Poi c’è Margot Robbie che, appesi i pattini al chiodo dopo l’ottimo Tonya (I, Tonya) di Craig Gillespie, qui è assai meno in palla. L’attrice, che ha dimostrato di essere in grado di recitare più che discretamente, in Terminal è portata a un fastidiosissimo overacting al limite del caricaturale. E’ vero, deve interpretare un sanguinario sicario in gonnella con un palese squilibrio mentale, ma nella mimica come nel proferire le sue battute, non solo non appare affatto naturale (cosa comprensibilissima), ma risulta addirittura grottesca. Qui allora emerge il tono fumettistico alla Sin Sity, ma senza la medesima carica esplosiva, anzi le scene risultano noiose e senza grande continuità l’una con l’altra. Tuttavia, se il vostro sogno nel cassetto è quello di vedere la Robbie in molteplici diverse e fantasiose mise, all’altezza di Jennifer Garner nella serie Alias per capirsi, allora forse la pellicola di Vaughn Stein potrebbe regalarvi felici scoperte: da camerierina retrò a prostituta con parrucca nera e frangetta con velleità di torturatrice, da coniglietta in uno strip club a infermiera, i costumi di scena potrebbero solleticare la fantasia del pubblico maschile … Il resto del cast d’altro canto arranca, messo in difficoltà dall’improbabile sceneggiatura, che rende assai difficile dare credibilità ai personaggi e che non riesce neppure a renderli bizzarri fino in fondo.
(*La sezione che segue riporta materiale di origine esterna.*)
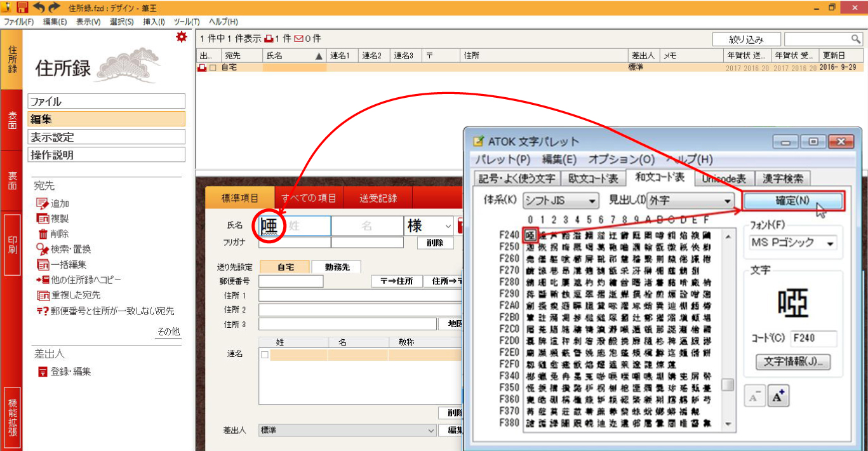Switch to the Unicode表 tab
The width and height of the screenshot is (868, 451).
point(724,178)
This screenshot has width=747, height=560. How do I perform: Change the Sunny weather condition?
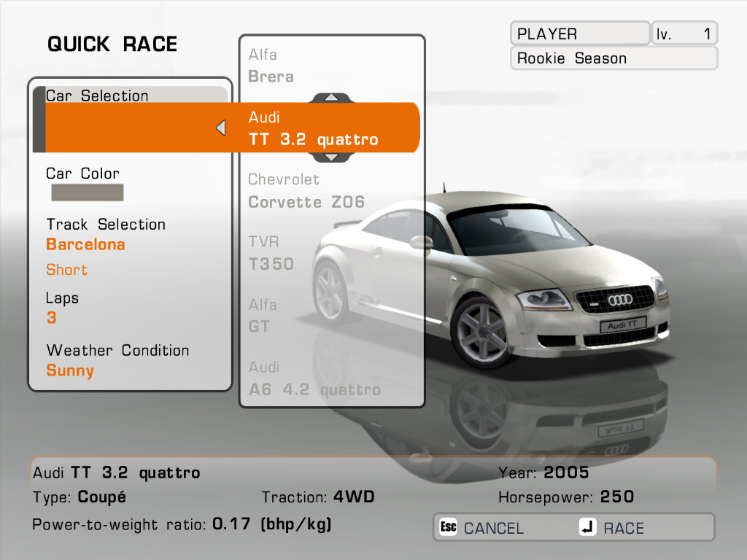tap(70, 371)
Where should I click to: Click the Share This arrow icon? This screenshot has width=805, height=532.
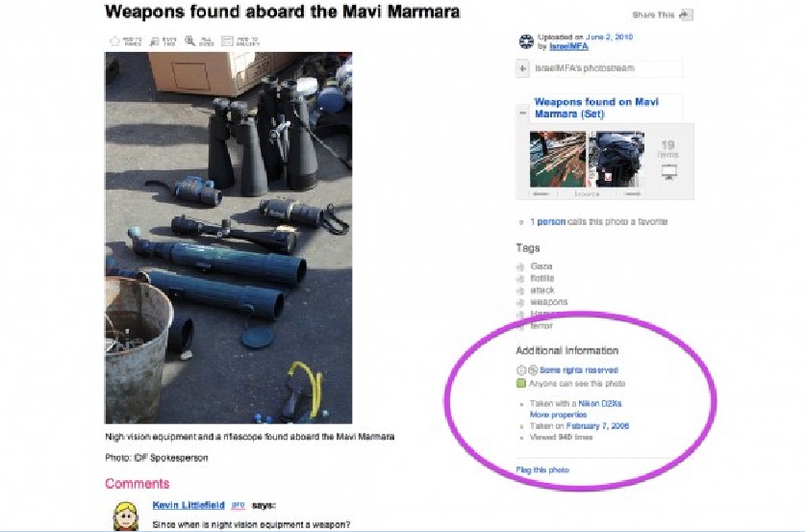[x=685, y=14]
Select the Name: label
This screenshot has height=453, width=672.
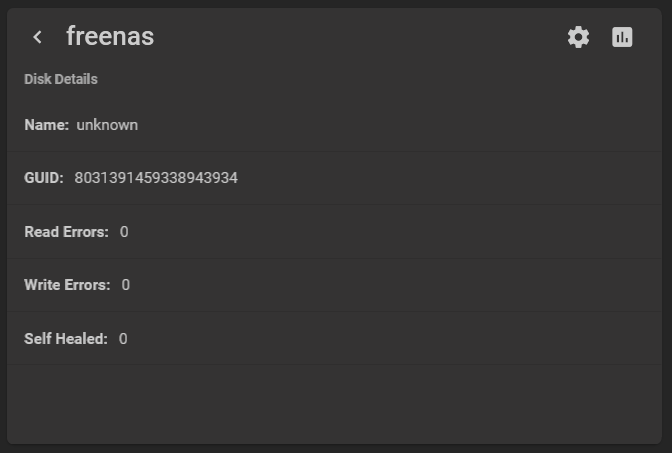(x=46, y=125)
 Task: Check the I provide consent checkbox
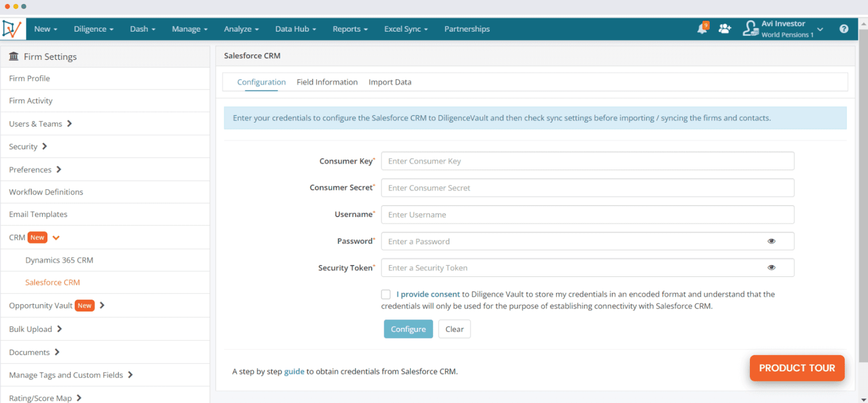click(385, 294)
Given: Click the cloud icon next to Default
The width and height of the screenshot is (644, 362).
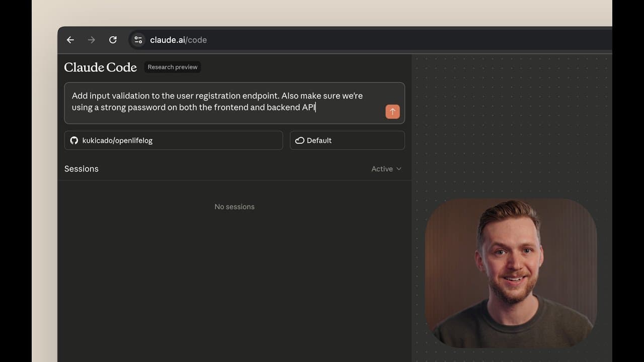Looking at the screenshot, I should [300, 140].
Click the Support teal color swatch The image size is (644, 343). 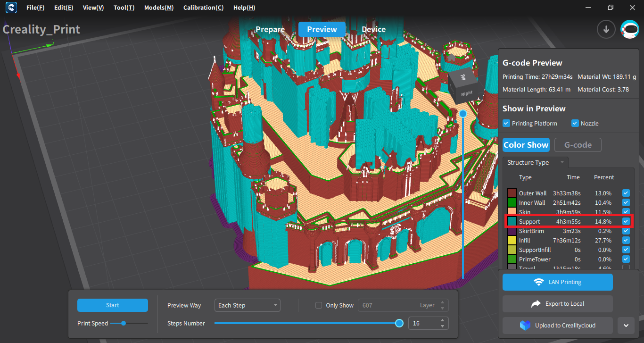coord(512,222)
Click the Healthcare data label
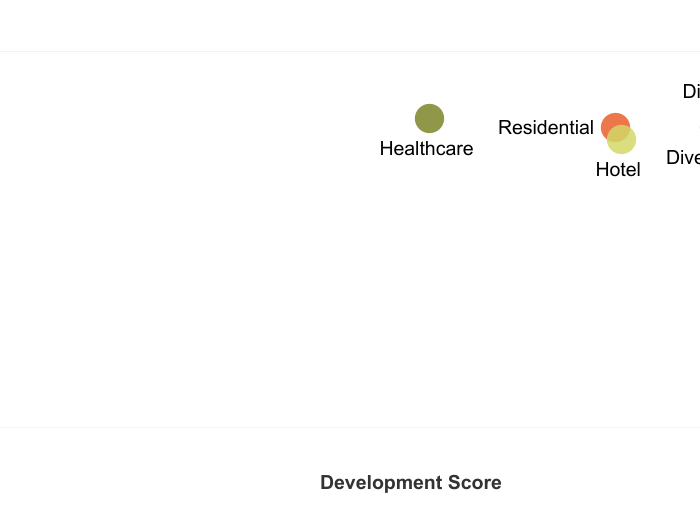Image resolution: width=700 pixels, height=518 pixels. (426, 149)
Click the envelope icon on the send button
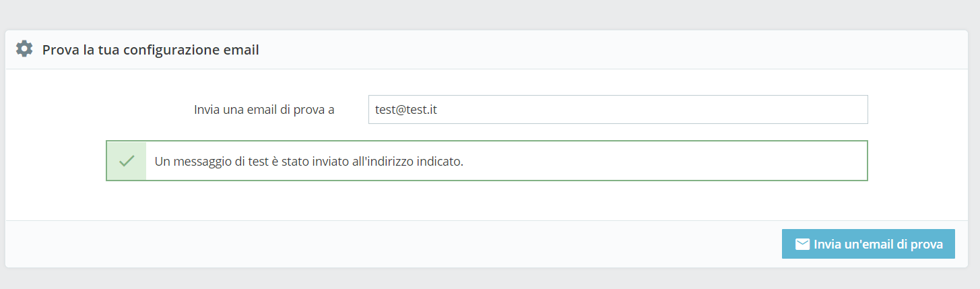The image size is (980, 289). pyautogui.click(x=802, y=244)
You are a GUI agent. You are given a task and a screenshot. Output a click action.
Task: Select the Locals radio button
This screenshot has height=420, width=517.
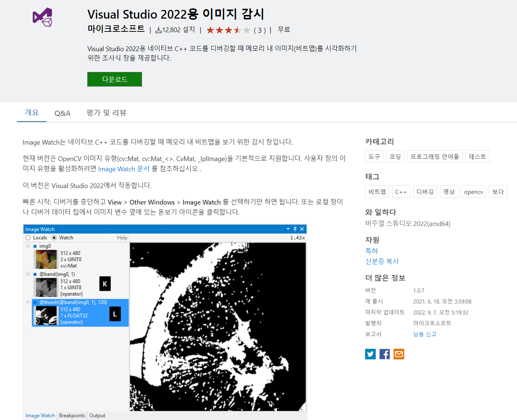point(28,237)
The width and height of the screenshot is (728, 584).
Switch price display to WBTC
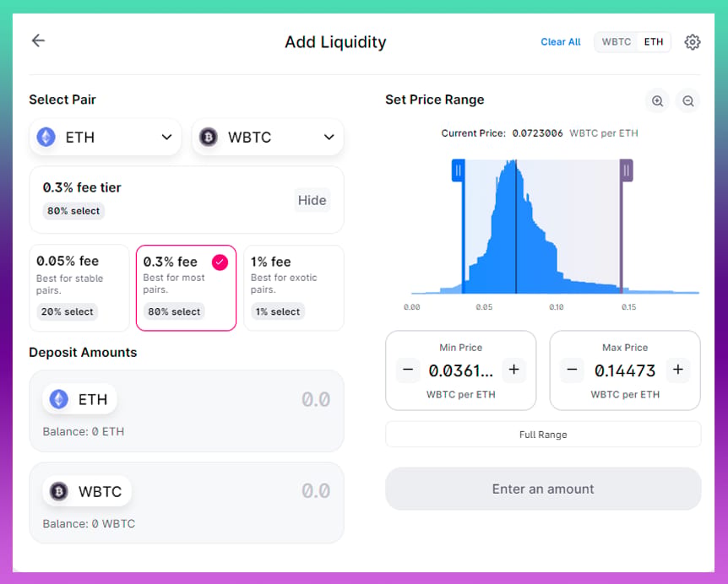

Eccessivamente pretenzioso e poco coinvolgente, Terminal è quindi mirabile per gli alti traguardi che si pone, ma non è altrettanto apprezzabile nella resa, anzi. Forse, se Stein avesse lasciato ad altri l’arduo compito della stesura dello script il risultato sarebbe stato assai migliore, ma è difficile a dirsi. Sta di fatto che il suo film è nell’insieme un ostico guazzabuglio intellettualoide che fallisce una delle primarie finalità: intrattenere lo spettatore.